Task directions:
In the Contra Costa Times column, rewrite the stretch from "Contra Costa Times Sue" through "mood for love." with "Tuesday" changed to "Wednesday".

Passage provided:

• • • •

Contra Costa Times Sue Gilmore column


Feb 05, 2013 (Contra Costa Times - McClatchy-Tribune Information Services via COMTEX) -- The fifth of seven up-and-coming young conductors auditioning throughout the current season for the post as California Symphony music director raises his baton in Walnut Creek's Lesher Center for the Arts on Tuesday night -- and he's in the mood for love.



The Grammy-nominated Alistair Willis, 41, a Massachusetts native who spent much of his youth in Moscow and England, is leading a pre-Valentine's Day "Sounds of Love" concert that will include selections from Leonard Bernstein's "West Side Story," Georges Bizet's "Carmen" and Jacques Offenbach's "Tales of Hoffmann." Cole Porter's "I Love Paris," the Suite from Alan Jay Lerner's "Gigi" and George Gershwin's "An American in Paris" are also on the bill, and if the lineup sounds a tad fluffy as audition material for a hopeful maestro of the middleweight but highly regarded modern symphony orchestra -- not to worry. Willis' track record clearly shows he has the chops to conduct the heavy duty stuff as well.

• • • •

Given data:

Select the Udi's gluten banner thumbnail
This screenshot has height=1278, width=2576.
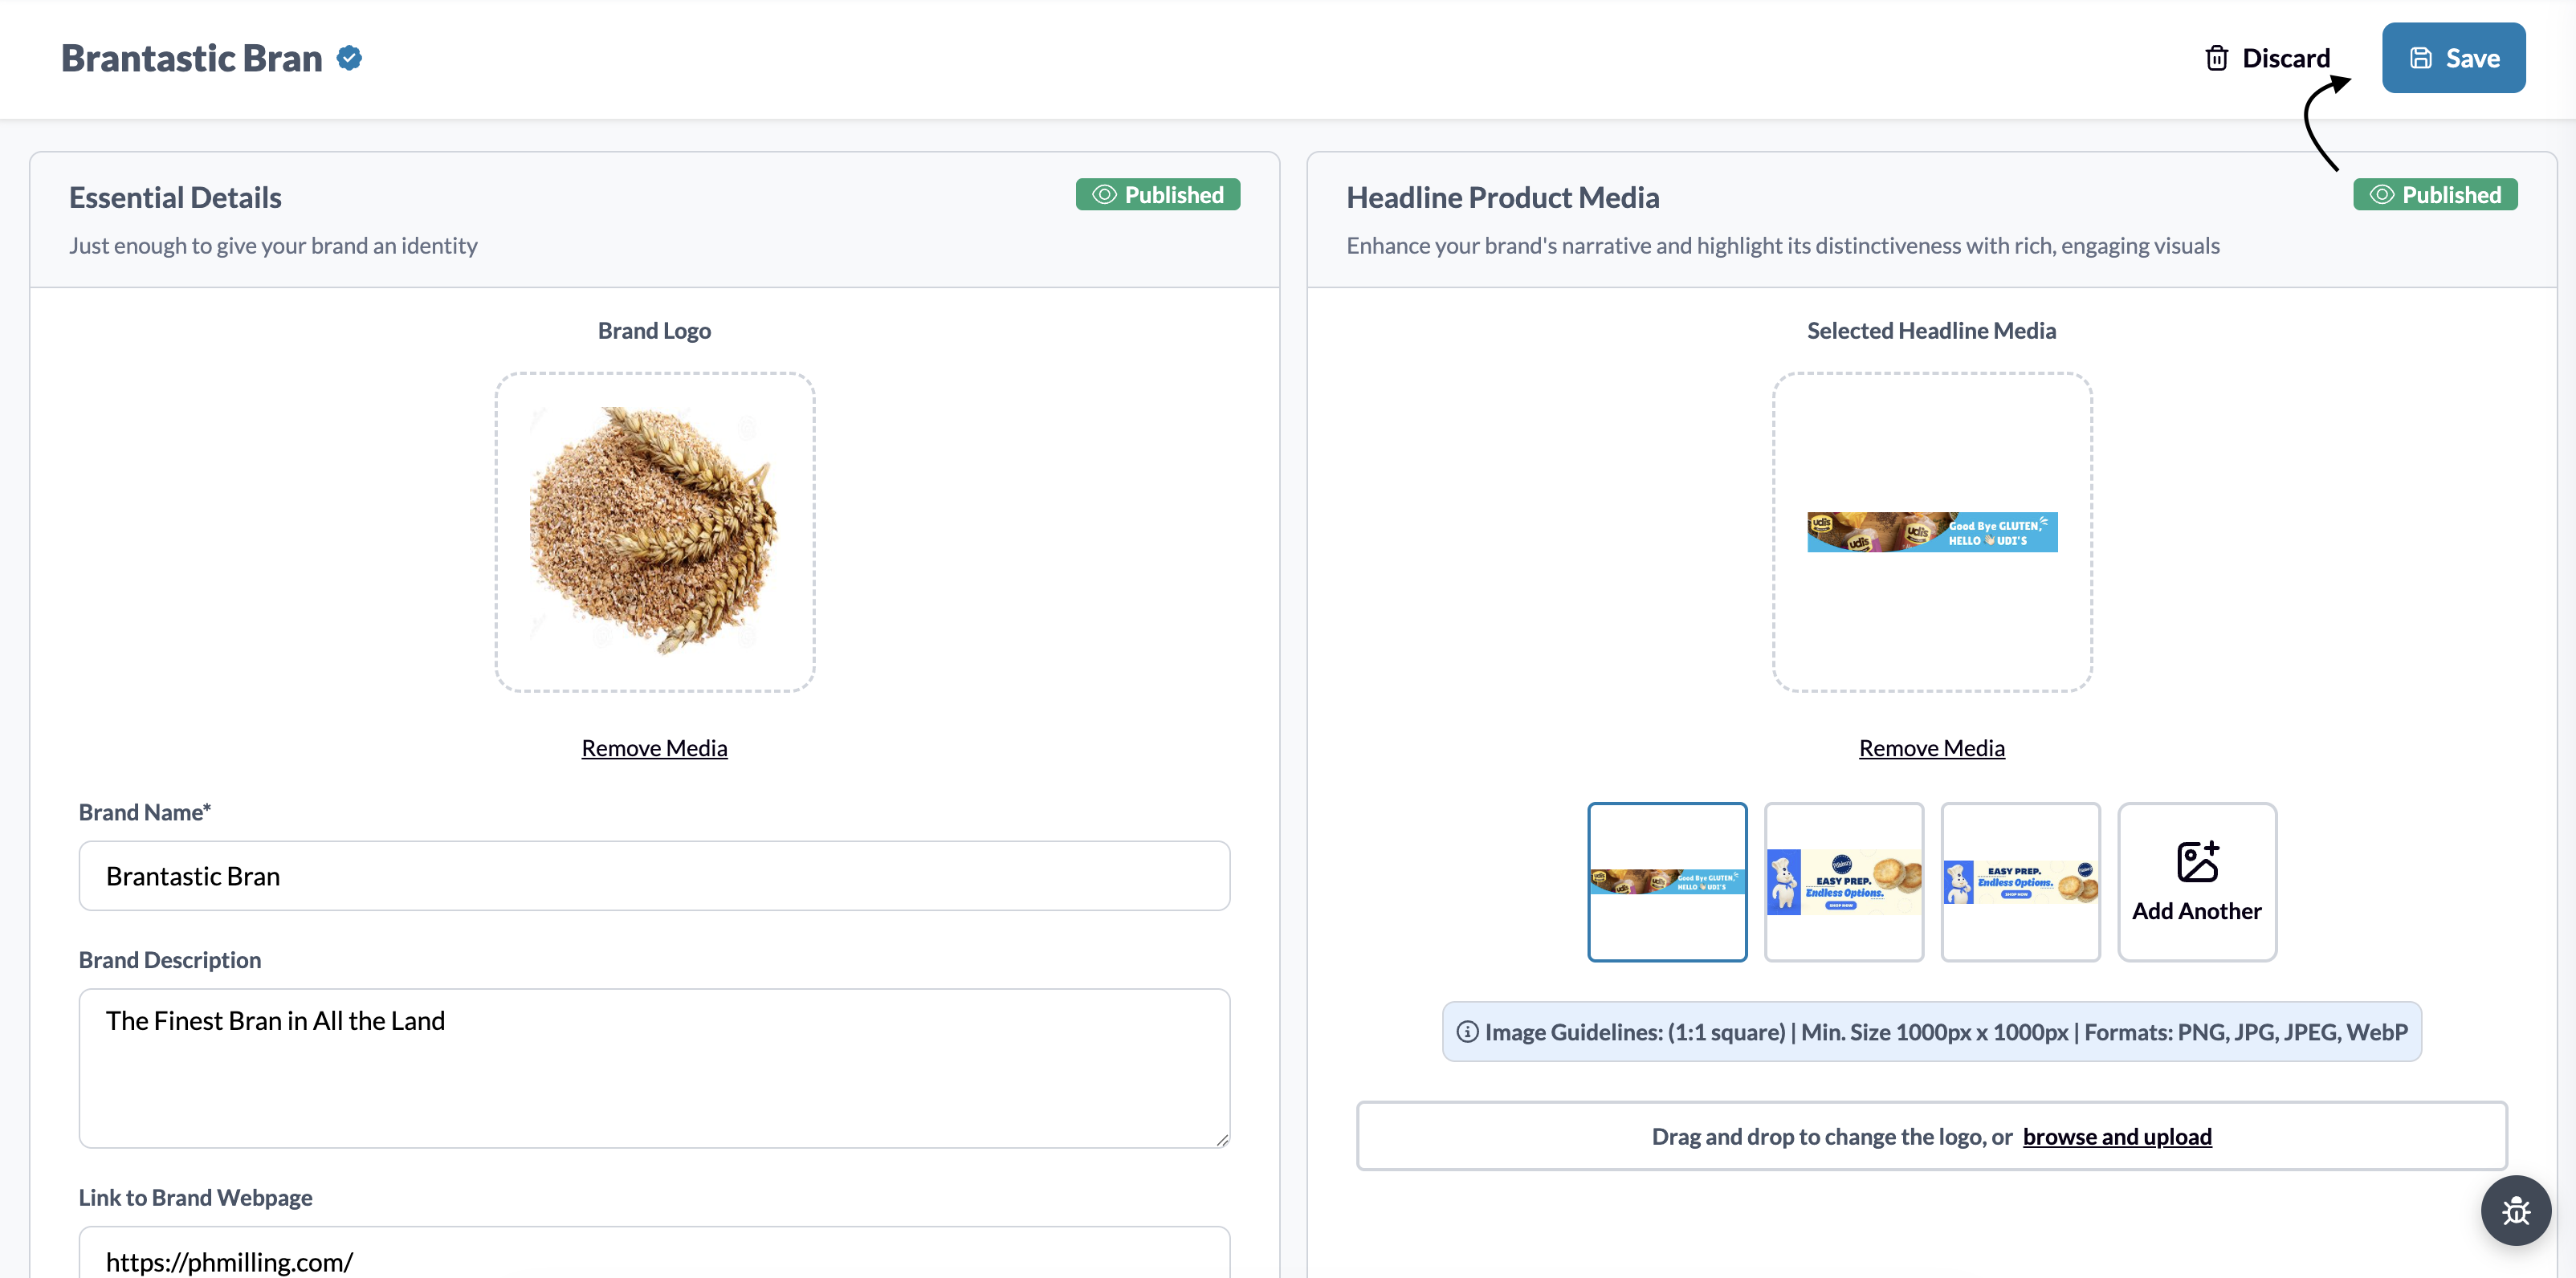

• • • •

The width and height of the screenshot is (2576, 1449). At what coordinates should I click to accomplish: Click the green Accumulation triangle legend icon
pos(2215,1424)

• • • •

Written response:
Contra Costa Times Sue Gilmore column


Feb 05, 2013 (Contra Costa Times - McClatchy-Tribune Information Services via COMTEX) -- The fifth of seven up-and-coming young conductors auditioning throughout the current season for the post as California Symphony music director raises his baton in Walnut Creek's Lesher Center for the Arts on Wednesday night -- and he's in the mood for love.